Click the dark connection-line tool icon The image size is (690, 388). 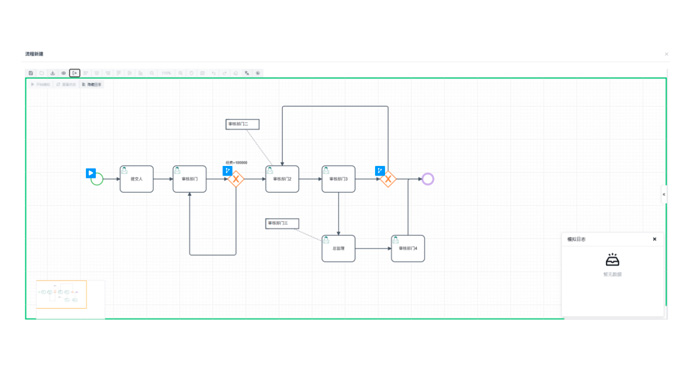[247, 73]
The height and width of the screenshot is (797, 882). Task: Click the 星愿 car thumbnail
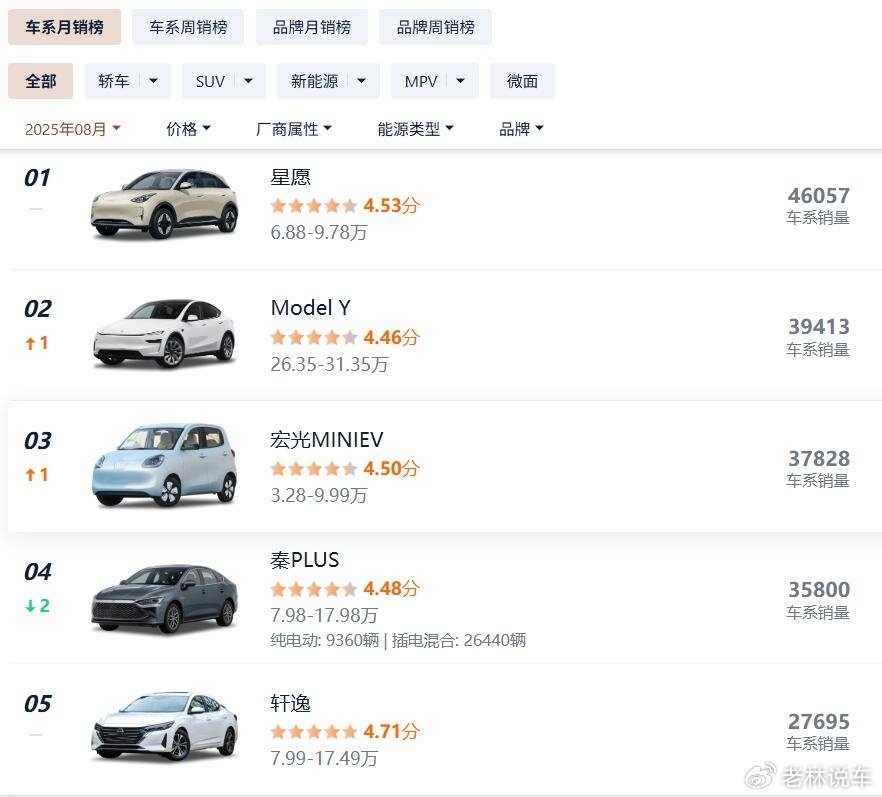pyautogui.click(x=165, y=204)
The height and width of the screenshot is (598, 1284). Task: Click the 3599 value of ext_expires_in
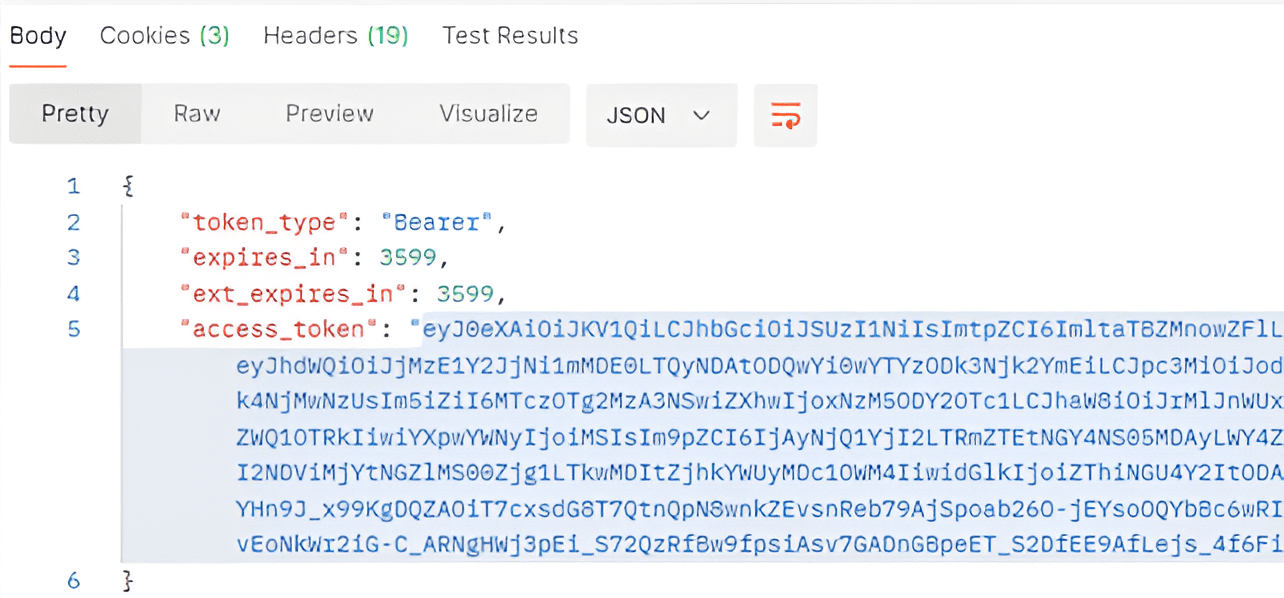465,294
****************
The problem: The lines from the one containing "The height and width of the screenshot is (598, 1284)." to the end of the material must be output exactly, both ends included; no picture may appear.

Answer below:
The height and width of the screenshot is (598, 1284). Task: Click the 3599 value of ext_expires_in
465,294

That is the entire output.